Cuplikan Dokumen:
Pukul 8.30 WIT, semua pasukan berbaris rapi di tanah lapang depan 3 buah
tenda besar sebagai markas mereka.
Tidak ada upaca pengibaran bendera, karena memang bendera Bintang kejora
berkibar 24 jam di markas tersebut.
Setelah mempersiapkan barisan, Komandan Upacara melapor, dan akhirnya
Puron Wenda dan Enden Wanimbo tampil ke depan untuk membacakan pernyataan
sikapnya.
Di sela – sela pernyataan sikapnya, Enden Wanimbo yang memegang sebuah
pistol beberapa kali melepaskan tembakan ke arah udara yang di susul dengan
rentetan tembakan dari pasukan lainnya yang memegang senjata.
Baik Puron Wenda maupun Enden Wanimbo dalam pernyataan sikapnya kembali
menegaskan bahwa apa yang mereka perjuangkan adalah bukan untuk meminta Otonomi
Khusus (Otsus) atau sekedar gula – gula manis untuk kepompok dan pribadi, tapi
mereka menginginkan agar Pemerintah memberikan kemerdekaan kepada bangsa Papua
melalui Referendum.

Data yang Ditampilkan:

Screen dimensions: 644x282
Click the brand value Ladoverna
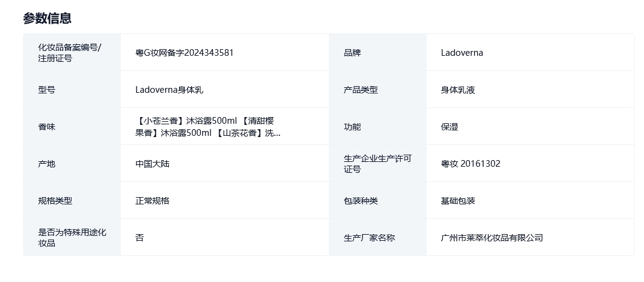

Tugas Anda:
1. Menurut cuplikan, pukul berapa semua pasukan berbaris di tanah lapang?
2. Tuliskan ulang bagian cuplikan itu tanpa perubahan, mulai dari "Baik Puron Wenda" dan berakhir pada "melalui Referendum.".
Daftar tersebut tidak berhubungan dengan cuplikan.

Jawaban:
1. Pukul 8.30 WIT.

2.
Baik Puron Wenda maupun Enden Wanimbo dalam pernyataan sikapnya kembali
menegaskan bahwa apa yang mereka perjuangkan adalah bukan untuk meminta Otonomi
Khusus (Otsus) atau sekedar gula – gula manis untuk kepompok dan pribadi, tapi
mereka menginginkan agar Pemerintah memberikan kemerdekaan kepada bangsa Papua
melalui Referendum.